De momento eso pensaba, eso meditaba mientras clavaba las últimas tablas. El navío estaba casi listo. Orso no había movido un solo dedo para construirlo, pero hizo traer alimentos día tras día para los constructores. Al atardecer, cuando las aguas del mar reflejaban los débiles resplandores del crepúsculo, el barco estaba terminado. Los hombres y mujeres que lo hicieron estaban extremadamente cansados. Cayeron en la arena como fardos en los cuales no circulaba la sangre. Domingo se durmió rápidamente. En sueños vio a Hildegard, la sibila del Mulhacen. Sus intensos ojos azules… “Creo en el Tres”, le dijo Domingo. Ella le entregó una cuenta de madera, se convirtió en loba, y desapareció en los bosques. Domingo durmió tranquilamente, sin tener otro sueño. Lo despertó la luz del amanecer. Orso les había traído pan y leche recién ordeñada a todos.
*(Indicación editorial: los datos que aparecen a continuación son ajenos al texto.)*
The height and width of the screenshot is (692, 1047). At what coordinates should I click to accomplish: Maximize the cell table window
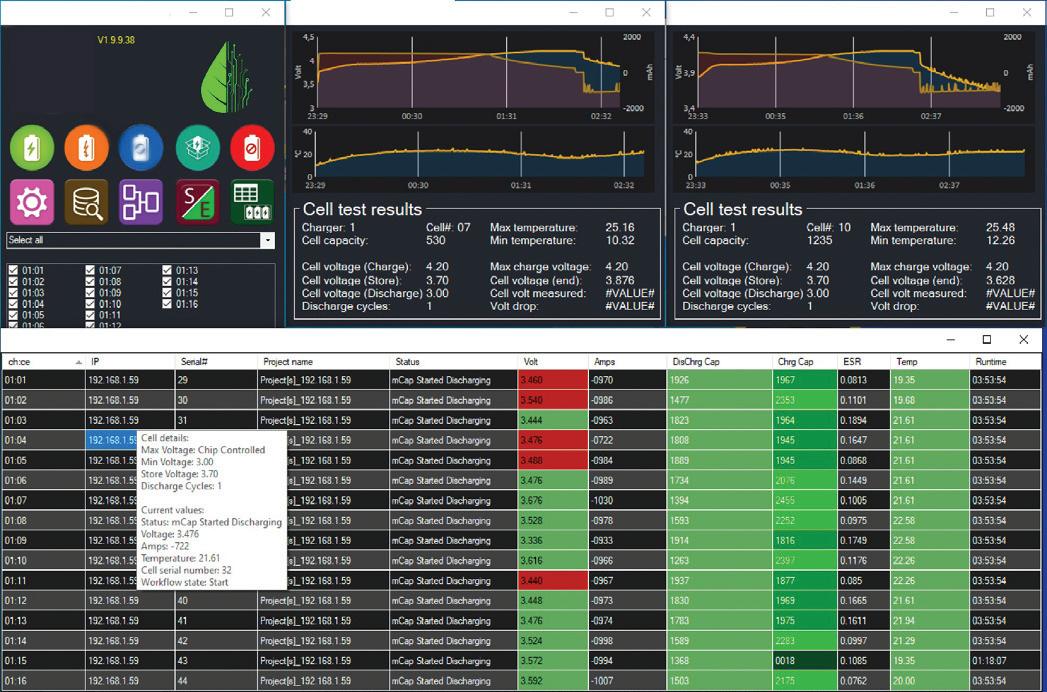click(987, 339)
Domingo empezó a levantarse, se uniría al común desayuno. Entonces, de sus vestimentas cayó una cuenta de madera. Él la tomó, la ensartó en el cordel que salía de la cruz de madera, y murmuró: “creo en el Tres”. Luego se unió al grupo de hombres y mujeres que comían pan y bebían leche tibia mezclada con miel. Al día siguiente, les anunció Lykosophos Naumaquia, se harían a la mar.